■ **DATA EXTRACTS**:
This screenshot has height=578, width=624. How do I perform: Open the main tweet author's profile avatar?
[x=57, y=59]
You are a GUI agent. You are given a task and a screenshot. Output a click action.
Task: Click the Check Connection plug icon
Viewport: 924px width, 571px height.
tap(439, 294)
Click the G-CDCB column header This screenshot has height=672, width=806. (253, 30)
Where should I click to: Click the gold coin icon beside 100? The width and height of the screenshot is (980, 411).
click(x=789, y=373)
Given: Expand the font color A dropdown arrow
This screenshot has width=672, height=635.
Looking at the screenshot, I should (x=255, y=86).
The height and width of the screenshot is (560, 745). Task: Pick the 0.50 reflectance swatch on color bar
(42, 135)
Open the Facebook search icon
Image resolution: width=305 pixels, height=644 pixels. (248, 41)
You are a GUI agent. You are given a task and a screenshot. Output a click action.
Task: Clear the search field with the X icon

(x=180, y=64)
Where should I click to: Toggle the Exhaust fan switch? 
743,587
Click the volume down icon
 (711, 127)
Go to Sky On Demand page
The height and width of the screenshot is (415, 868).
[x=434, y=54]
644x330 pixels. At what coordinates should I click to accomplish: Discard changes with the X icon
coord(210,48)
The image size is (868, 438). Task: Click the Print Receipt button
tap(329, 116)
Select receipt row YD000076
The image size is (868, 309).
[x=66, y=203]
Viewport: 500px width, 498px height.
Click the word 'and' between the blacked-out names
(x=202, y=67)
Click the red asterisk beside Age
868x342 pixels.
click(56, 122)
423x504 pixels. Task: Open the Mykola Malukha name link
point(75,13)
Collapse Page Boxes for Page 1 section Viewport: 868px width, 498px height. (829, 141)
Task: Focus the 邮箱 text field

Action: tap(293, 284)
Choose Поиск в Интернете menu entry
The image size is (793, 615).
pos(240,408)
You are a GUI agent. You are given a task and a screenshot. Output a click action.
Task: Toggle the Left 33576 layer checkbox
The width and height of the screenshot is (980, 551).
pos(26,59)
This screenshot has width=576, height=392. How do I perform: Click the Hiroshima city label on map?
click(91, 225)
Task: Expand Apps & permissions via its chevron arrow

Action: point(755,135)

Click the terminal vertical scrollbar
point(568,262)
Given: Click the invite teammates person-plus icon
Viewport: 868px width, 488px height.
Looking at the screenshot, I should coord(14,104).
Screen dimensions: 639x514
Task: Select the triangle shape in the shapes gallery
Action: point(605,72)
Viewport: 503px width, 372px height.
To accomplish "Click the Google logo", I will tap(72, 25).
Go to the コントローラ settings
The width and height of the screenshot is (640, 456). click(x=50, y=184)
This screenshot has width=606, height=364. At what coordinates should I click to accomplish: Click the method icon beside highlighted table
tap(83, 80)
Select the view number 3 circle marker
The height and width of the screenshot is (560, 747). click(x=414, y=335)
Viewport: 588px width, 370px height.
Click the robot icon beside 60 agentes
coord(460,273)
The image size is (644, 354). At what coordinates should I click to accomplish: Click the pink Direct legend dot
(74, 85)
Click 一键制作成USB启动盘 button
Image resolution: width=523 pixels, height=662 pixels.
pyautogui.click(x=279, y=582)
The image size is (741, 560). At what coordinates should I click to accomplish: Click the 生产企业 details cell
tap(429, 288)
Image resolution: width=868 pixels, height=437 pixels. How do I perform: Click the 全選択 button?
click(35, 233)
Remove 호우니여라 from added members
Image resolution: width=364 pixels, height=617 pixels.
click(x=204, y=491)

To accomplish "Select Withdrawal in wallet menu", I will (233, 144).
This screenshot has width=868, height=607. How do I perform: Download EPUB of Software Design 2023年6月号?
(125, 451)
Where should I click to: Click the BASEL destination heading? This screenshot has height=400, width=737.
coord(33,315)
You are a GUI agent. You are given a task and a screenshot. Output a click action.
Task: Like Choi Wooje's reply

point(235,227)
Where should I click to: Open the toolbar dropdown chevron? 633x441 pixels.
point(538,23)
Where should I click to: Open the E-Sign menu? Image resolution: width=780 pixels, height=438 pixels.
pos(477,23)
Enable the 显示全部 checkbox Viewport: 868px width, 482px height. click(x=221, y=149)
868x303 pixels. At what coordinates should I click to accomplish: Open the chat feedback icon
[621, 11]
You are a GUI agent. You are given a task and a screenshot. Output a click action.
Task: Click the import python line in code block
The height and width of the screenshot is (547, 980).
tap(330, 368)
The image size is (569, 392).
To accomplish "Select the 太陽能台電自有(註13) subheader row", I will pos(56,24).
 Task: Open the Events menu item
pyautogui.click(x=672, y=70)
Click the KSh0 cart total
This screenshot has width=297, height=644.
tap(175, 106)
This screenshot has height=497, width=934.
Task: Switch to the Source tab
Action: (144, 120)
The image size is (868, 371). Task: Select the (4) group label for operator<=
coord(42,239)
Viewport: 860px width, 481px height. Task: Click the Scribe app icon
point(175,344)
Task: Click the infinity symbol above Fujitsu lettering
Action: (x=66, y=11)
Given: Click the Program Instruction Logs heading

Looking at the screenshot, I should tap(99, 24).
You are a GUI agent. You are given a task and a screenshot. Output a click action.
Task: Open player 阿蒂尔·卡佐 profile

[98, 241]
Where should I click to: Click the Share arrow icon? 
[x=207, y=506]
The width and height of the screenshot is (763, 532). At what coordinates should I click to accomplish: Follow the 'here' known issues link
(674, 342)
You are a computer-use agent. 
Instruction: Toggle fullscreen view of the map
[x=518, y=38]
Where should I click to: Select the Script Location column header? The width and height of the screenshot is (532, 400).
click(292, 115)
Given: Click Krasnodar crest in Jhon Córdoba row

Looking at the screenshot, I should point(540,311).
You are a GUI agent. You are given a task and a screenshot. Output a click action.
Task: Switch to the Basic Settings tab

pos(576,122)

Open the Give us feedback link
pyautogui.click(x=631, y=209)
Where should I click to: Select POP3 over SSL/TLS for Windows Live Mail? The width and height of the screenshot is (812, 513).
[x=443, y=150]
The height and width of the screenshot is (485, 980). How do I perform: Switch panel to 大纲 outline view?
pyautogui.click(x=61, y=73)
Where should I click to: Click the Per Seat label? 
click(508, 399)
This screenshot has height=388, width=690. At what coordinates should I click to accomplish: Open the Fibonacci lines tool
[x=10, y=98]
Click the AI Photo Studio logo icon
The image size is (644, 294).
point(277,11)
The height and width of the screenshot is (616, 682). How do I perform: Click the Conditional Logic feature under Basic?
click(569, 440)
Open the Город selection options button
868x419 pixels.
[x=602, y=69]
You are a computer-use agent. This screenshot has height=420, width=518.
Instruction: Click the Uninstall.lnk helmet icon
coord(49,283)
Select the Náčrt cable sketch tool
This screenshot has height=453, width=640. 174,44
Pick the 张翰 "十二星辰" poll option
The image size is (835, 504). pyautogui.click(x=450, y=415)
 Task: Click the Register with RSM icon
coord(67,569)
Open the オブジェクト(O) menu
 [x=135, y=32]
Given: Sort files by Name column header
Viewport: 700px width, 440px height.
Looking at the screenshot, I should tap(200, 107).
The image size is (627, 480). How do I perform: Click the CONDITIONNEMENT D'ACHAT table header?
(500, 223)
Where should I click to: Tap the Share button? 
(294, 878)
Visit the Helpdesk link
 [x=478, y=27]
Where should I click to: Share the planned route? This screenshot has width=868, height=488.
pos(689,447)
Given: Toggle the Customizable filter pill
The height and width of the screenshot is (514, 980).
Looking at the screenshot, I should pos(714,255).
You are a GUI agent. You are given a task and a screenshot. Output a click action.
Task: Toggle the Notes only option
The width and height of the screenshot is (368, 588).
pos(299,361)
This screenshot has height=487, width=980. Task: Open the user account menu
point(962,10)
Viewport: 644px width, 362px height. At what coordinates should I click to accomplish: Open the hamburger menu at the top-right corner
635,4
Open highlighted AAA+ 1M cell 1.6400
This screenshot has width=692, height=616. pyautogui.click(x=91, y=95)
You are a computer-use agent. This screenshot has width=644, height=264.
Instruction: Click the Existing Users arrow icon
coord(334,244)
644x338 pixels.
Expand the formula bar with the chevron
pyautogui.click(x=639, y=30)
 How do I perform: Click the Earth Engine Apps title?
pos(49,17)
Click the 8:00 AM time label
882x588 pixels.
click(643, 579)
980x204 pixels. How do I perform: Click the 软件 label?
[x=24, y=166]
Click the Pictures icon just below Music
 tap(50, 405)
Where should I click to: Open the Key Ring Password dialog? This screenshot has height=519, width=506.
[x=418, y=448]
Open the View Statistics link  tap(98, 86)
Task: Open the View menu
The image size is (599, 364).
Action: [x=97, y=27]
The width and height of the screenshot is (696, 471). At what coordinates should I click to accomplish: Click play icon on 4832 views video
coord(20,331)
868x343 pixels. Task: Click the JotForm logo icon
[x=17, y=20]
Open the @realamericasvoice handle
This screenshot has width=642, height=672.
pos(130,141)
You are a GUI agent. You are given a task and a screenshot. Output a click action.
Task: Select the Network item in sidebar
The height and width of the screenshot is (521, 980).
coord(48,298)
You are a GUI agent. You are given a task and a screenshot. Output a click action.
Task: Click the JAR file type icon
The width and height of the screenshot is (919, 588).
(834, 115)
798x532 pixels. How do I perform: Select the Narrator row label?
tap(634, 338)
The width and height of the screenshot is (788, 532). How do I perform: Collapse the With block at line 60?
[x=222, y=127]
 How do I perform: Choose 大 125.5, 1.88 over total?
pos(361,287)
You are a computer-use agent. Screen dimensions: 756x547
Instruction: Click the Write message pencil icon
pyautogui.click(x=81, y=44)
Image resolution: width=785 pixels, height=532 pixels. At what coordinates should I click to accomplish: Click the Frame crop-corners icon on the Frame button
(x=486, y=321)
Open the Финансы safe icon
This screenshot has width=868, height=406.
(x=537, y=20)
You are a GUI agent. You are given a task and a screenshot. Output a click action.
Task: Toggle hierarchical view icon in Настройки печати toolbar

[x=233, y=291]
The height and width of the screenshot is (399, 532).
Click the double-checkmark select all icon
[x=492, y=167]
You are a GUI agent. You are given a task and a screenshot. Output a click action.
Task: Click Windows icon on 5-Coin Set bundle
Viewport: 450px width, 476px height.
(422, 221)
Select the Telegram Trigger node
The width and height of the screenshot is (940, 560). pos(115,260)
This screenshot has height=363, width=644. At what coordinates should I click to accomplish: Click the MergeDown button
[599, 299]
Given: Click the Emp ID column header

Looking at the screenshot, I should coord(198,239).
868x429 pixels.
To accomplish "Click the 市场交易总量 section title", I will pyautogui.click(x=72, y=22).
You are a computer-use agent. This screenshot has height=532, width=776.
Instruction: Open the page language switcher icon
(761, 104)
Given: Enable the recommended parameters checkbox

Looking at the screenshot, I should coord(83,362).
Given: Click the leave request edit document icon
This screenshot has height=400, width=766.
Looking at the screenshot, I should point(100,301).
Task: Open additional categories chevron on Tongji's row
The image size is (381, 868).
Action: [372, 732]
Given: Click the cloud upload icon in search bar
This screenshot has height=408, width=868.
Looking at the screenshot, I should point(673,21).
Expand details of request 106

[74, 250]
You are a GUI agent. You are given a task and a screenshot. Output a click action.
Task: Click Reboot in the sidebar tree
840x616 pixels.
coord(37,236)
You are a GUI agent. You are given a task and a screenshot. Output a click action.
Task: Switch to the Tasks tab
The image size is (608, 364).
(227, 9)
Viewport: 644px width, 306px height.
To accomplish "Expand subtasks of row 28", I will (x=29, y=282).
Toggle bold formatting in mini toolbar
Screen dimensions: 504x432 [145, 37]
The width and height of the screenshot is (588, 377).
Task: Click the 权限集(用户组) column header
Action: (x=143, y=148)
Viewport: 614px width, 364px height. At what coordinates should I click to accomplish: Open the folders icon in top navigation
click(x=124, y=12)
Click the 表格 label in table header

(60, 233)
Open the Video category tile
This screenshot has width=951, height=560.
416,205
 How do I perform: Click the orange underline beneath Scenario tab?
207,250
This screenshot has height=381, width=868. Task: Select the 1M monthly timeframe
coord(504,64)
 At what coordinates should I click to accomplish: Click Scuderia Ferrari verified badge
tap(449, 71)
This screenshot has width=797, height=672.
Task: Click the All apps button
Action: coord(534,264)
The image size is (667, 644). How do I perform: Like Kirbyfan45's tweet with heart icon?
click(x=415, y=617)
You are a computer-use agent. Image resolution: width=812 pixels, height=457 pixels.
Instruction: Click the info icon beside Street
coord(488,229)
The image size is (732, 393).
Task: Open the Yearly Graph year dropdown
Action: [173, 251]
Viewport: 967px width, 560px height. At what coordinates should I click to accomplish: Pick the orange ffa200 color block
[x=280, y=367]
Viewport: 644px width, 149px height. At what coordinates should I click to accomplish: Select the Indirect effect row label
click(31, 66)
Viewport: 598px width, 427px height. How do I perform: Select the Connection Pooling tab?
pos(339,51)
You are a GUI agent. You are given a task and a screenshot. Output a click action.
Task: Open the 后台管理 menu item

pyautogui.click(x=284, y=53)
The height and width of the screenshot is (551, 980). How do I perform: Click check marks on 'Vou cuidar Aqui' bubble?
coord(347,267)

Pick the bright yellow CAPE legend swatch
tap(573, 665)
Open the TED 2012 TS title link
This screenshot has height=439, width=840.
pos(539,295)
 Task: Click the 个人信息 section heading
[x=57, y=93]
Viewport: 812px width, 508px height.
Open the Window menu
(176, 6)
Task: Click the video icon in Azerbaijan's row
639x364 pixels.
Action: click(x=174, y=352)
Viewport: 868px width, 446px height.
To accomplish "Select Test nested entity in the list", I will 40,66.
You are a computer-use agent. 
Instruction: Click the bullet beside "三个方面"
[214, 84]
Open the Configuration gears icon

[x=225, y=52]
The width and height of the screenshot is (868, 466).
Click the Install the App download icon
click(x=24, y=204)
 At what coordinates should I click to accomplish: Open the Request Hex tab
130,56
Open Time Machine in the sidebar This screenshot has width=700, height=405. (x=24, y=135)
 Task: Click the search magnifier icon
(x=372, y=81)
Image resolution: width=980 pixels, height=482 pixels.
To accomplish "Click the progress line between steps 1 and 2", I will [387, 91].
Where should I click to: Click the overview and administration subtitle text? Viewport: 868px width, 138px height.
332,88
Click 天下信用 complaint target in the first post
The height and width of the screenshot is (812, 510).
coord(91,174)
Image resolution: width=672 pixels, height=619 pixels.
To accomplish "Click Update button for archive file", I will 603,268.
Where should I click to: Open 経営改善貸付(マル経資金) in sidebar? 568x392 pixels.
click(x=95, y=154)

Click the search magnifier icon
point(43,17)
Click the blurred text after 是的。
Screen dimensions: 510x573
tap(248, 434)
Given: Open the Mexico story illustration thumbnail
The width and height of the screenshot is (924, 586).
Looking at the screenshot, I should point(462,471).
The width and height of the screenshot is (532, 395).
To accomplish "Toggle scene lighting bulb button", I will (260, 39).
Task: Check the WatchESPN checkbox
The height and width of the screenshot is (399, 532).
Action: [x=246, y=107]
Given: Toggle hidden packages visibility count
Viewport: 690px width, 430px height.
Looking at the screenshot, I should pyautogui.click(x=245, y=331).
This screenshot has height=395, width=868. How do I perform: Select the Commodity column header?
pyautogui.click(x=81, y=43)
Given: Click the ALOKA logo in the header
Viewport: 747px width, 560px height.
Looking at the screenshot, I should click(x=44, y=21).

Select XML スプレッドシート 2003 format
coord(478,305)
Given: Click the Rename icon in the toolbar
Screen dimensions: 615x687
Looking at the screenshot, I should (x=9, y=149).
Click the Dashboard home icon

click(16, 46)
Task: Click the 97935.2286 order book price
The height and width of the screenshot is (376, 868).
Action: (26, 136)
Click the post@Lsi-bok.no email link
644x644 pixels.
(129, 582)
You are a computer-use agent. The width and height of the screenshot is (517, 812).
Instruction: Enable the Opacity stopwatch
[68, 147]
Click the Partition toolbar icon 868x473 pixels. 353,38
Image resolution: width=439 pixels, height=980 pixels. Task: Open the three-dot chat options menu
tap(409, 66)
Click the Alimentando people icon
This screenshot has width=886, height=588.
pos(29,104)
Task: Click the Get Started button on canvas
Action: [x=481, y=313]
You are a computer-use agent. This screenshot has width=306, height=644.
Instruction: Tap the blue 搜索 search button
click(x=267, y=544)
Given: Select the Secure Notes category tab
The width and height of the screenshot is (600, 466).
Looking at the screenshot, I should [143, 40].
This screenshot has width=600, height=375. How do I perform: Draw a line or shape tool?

■ **WHAT YOU ARE ASKED TO DO**: Here the job is to output the lines from the start of the material through the line with "Click the G-CDCB", inclusive, exactly and with nothing else.

■ **RESULT OF THE TASK**:
This screenshot has height=578, width=624. How do I perform: Open the main tweet author's profile avatar?
[x=57, y=59]
You are a GUI agent. You are given a task and a screenshot. Output a click action.
Task: Click the Check Connection plug icon
Viewport: 924px width, 571px height.
tap(439, 294)
Click the G-CDCB column header This screenshot has height=672, width=806. (253, 30)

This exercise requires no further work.